Scenario
In case you have locked UFW (Uncomplicated Firewall) on your Amazon EC2 instance and then logged out. When you try to connect to this EC2 instance via PuTTY or just via SSH, it does not work because you forgot to add SSH (port 22) to the UFW rules. This article will help you fix this problem and continue to use your volume.
Introduction
- To check the current status and output the UFW rules use the command
sudo ufw status verbose
- To enable UFW, use the following command:
sudo ufw enable
- To allow incoming SSH connections
sudo ufw allow ssh
- To deny incoming SSH connections
sudo ufw deny ssh
Accidentally close the SSH port. Check the result.
Solution
We need another running EC2 instance to fix the broken EC2 instance.
- Stop the broken EC2 instance and detach the volume.

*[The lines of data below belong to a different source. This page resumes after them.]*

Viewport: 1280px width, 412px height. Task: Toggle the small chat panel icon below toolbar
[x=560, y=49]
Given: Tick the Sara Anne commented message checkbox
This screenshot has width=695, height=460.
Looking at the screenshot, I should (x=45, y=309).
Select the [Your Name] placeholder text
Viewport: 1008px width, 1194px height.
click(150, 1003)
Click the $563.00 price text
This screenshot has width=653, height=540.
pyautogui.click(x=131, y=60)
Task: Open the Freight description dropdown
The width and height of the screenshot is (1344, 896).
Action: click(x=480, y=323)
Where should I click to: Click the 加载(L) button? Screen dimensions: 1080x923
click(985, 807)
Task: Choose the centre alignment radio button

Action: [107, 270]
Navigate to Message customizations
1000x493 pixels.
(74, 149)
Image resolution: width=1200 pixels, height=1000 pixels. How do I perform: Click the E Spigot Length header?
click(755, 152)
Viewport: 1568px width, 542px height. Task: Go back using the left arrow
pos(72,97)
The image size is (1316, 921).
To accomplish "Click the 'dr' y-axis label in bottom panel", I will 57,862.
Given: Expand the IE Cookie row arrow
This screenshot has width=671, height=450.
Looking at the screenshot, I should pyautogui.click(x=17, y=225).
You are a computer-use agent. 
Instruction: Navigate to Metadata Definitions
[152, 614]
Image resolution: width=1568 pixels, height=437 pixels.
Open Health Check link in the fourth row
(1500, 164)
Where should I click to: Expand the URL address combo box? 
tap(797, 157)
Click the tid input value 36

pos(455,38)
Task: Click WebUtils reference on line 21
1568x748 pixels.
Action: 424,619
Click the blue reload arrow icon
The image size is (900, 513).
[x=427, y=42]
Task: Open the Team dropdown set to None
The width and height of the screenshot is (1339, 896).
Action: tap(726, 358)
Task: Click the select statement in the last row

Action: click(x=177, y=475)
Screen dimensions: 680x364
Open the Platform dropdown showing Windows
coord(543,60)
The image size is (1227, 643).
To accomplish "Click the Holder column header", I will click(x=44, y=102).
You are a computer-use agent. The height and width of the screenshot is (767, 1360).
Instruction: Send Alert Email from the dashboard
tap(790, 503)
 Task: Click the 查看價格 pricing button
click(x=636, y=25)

Note that if you do not have an Elastic IP, when you stop EC2 instance, the IP address will change
Detach the volume of EC2 instance.
- Connect the volume from the broken EC2 to another EC2 instance.
It is important that your second machine is in the same Availability zone.
After you can see list of volumes:
- Now connect to the new EC2 instance via ssh. Connect via ssh to the second instance: ufw 2.
To display information about the disks and the partitions created on them, use the command: sudo lsblk
Create a folder called fixec2 (it can be any name you prefer).
cd /mnt && mkdir fixec2
Mount the volume to the fixec2 folder using the following command:
sudo mount /dev/xvdf1 ./fixec2 && cd fixec2
Note: newer Linux kernels may rename your device to /dev/xvdf (which was the case for me)
- After a successful mount, go to fixec2/etc/ufw and edit ufw.conf.
- Set it to ENABLED=no and save the changes.
- Unmount the volume using the following command:
sudo umount/dev/xvdf
- Go back to the AWS console, detach the volume and attach it to the broken EC2 instance.
- Run this broken EC2 instance, now it is no longer broken, and you will be able to use SSH on that instance as before.
During the SSH security setup we may accidentally or intentionally block SSH for an instance. And that wouldn't be a reason to re-migrate all the files to a new instance. With a little bit of diligence, you will be fine.